Ik heb objectief het scala aan mogelijkheden proberen te schetsen. We hebben in mijn ogen alle mogelijke maatregelen nodig om aardgas volledig te kunnen vervangen. Grofweg is de verdeling: 25-50% warmte, 10% groengas en de rest all electric. Zoals vaak bij dit soort avonden over de energietransitie mondde het vervolg uit in een discussie over de techniek. Sommigen hebben zelf individuele maatregelen getroffen met allerlei technieken en dat is te prijzen. Anderen die belang hebben bij nul-op-de-meter systemen proberen gelijk te krijgen door de warmteoptie te bekritiseren. Warmtenetten zijn in hun ogen alleen goed voor de monopolistische energiebedrijven, de prijs is te hoog, de warmtebron niet duurzaam genoeg en ze zitten toekomstige innovatie in de weg. Allemaal zaken die te weerleggen zijn of waar aan gewerkt wordt om te verbeteren.
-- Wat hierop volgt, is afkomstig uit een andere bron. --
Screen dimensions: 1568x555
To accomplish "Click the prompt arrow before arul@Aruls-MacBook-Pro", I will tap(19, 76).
Wat deze criticasters – misschien onbewust – veroorzaken is dat mensen (maar ook woningcorporaties) ‘warmwatervrees’ krijgen en kopschuw worden voor warmtenetten. Dat zorgt ervoor dat de warmtetransitie niet de volle vaart krijgt die nodig is.
Effect van criticasters
Zo kreeg ik een dag na het debat dus een mail van een Amsterdammer. In het appartementencomplex waar deze man woont moeten tientallen gasketeltjes worden vervangen. De bestuursleden van de VVE hadden de alternatieven onderzocht. Ze kregen van het warmtebedrijf een concurrerende offerte voor de levering van stadswarmte en ze vernamen dat het warmtenetwerk nota bene langs het complex loopt. Het bestuur hoefde dan ook niet lang na te denken en besloot de VVE te adviseren om over te gaan op stadswarmte. Maar er bleek een behoorlijke weerstand te bestaan tegen stadswarmte. Zo hadden ze allerlei negatieve verhalen gelezen in de krant over stadswarmte. De leden besloten vervolgens in meerderheid te kiezen voor een nieuwe lichting gasketels.
Criticasters van warmtenetten zijn vaak zo fanatiek in het afbranden daarvan dat ze een sfeertje creëren waardoor warmte bij velen in een kwaad daglicht is komen te staan. Mensen durven dan niet volmondig voor stadswarmte te kiezen. Het gevolg is dat ze dan maar vasthouden aan aardgas want het andere alternatief – all electric – is nu nog vaak onbetaalbaar. Tegenstanders van warmtenetten zijn (onbedoeld) de bondgenoten van aardgas geworden.